Oh look, another new political ‘party’

The Andover Advertiser reports of the birth of the Andover Alliance, the latest in a long line of new political movements in the UK:

A former Liberal Democrat chief who has left the party to put ‘local people before national politics’ says he is gaining headway in support for a new local campaign.

Richard Rowles, former Test Valley chair of the Liberal Democrats resigned last week out of his frustration at party policies and created the ‘Andover Alliance’.

The 42-year-old called a meeting outside the Guildhall on Monday to rally support for a ‘new dawn in Andover’ with 14 people coming along to find out more about the movement.

Although the plans also include releasing a manifesto in stages over the next few months, it isn’t quite a party in the narrowest legal sense of election law that is intended because Richard Rowles has also said he will be standing as an independent.

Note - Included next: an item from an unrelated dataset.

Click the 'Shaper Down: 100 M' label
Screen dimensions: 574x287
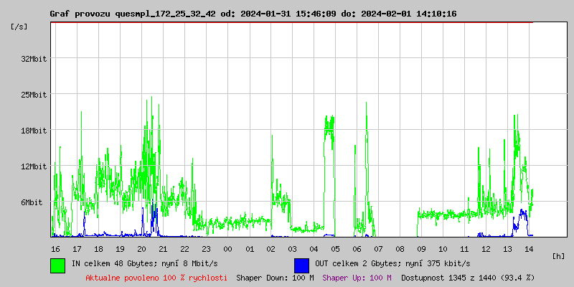(x=275, y=277)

On leaving the Liberal Democrats, Richard Rowles had said:

The people of Andover deserve more, as the Andover Lib Dems are falling short of the mark I’ve decided to become and independent and cast aside the dogmas of national party politics and provide real opposition to the status quo.

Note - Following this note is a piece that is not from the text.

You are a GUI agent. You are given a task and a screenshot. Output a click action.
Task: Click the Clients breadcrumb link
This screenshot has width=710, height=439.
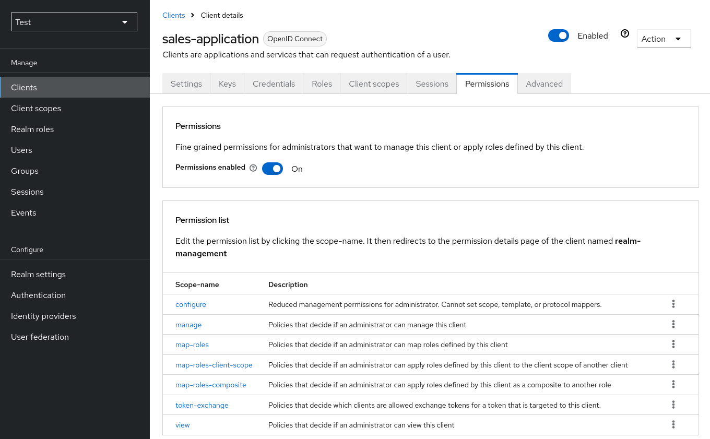[x=173, y=15]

I’m not going to delve fully into the rights and wrongs of the falling out in the local party, but will rather just comment on the point about “dogmas of national party politics”.

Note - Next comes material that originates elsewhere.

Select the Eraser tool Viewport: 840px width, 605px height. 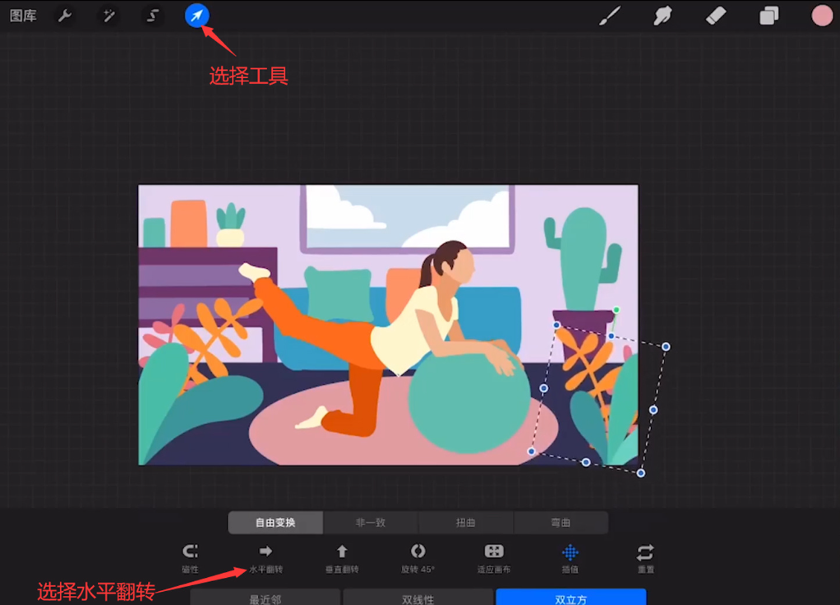click(x=714, y=16)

The political outlook that informs Liberal Democrats – values such as wanting to maximise the freedom people have to live their lives as they wish, recognising that this requires both support and resources as well as legal freedoms – is very much relevant to how local councils should be run.

Whether you call it party politics or not, anyone making decisions about how a local council should influence its local area is making decisions about political philosophy. It’s much better, both for the clarity of your own decision making and for the knowledge of the voters, to be upfront about what your values are.

Political labels help, rather than hinder, with that.

7 responses to “Oh look, another new political ‘party’”

  1. I’ve worked for an “independent run” council in the past. No direction, no progress, no consistency. Massive levels of parochialism. There are of course good and bad independents but overall an organisaiton needs a direction. Even the ” alliance” type groupings are usually based on objecting to stuff and dont have a specific agenda.

  2. This is the inevitable fallout of the shift from left vs right to open vs closed. We have a minority of local members who sit firmly in the closed, “local shop for local people” League of Gentlemen cliché. A liberal party is no place for them.

  3. This is not the first article from this blog that keeps commenting on people leaving the Liberal Democrats because of national party policy.

    We celebrated new members not long ago.

    Do these leavers represent a silent majority regarding our national policies not breaking through the political dogma that is Labour or Conservative?

  4. I can’t agree more. Pembrokeshire county council is Wales is run by a so-called independent grouping. Jobs for the boys, no political direction, very few initiatives to regenerate a run-down area. I’m not surprised the council tax is the cheapest in the country, the whole council and its services are moribund.

  5. I forgot to add that I live in the county, and would be perfectly willing to pay more council tax if it meant more investment in jobs and services.

  6. There are two issues at play here. The first is the one that Mark chooses not to address; The local party problem, which also affects the second issue of national political dogma.

    When a branch within a local party refuses in peacetime to promote the Lib Dems, train it’s members, recruit new members/supporters, carry out campaigning, etc, and when those higher up the chain of command fail to resolve the problems, discontent with the national party ensues. This is quickly followed by the disengagement and resignations of both members and supporters.

    Members who want to be active all year round, want to promote the Lib Dems, leaflet, canvass, raise much needed funds, recruit new members and supporters, etc, should be positively encouraged to do so. They should not be faced with the choices of do nothing or resign and stand as Independents.

    By not addressing the root cause of the real problems that occur in some local parties, the Lib Dems will continue to lose active members.

    • Hi David: very much agree with you on the importance of the first point. For better or worse, I didn’t touch on it in this blog post as have in several of the immediately preceding posts.